The bench noted that the government must also issue directions to the local self-government institutions such as civic and panchayat bodies to comply with their respective statutory obligations regarding provision of animal shelters, dog pounds, cattle sheds etc.
Insufficiency of funds, the court added, cannot be a reason for non-compliance of its order.
It further directed the state government to explore the possibility of promoting and holding animal adoption camps throughout the state, at periodic intervals of not less than thrice a year.
HC seeks explanation on State Animal Welfare Board’s constitution
Before the court proceeded with its directions, it also made it clear that it did not intend to embark upon an exercise of laying down policies to govern state action.
“Our sole endeavor will be to alert the State Executive to the circumstances in which, and the extent to which, it will be required to act in discharge of its constitutional and statutory obligations,” said the court.
It added: “We believe that a meaningful effectuation of rights can be achieved only when the different branches of Government work in concert, and it is this co-operation that we expect in the course of these proceedings.”
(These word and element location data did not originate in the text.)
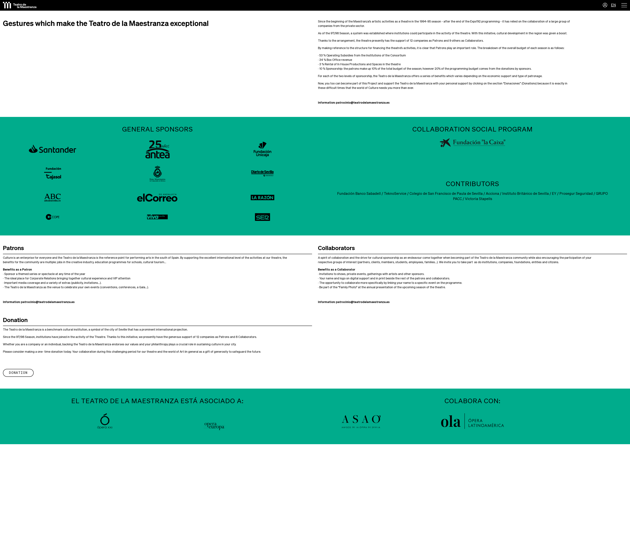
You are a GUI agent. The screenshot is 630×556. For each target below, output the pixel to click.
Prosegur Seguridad (576, 194)
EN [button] (613, 5)
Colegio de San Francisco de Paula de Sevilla (446, 194)
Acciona (492, 194)
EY (554, 194)
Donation (18, 372)
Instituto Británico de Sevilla (525, 194)
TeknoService (395, 194)
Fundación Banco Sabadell (359, 194)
When the court sought a feasible action plan from the state animal welfare board for an awareness campaign to sensitise the citizens about the rights of animals, it was told that the board is yet to be constituted.
At this, the court directed the state advocate general to get information on the steps taken by the government to reconstitute and render it functional.
The state was also told to explore the possibility of entrusting the district administrations with the power to enquire into complaints of infringement of animal rights, cruelty to animals and also instances where persons are prevented from keeping pets of their choice in their residential apartments. The bench will hear the matter again on 17 July.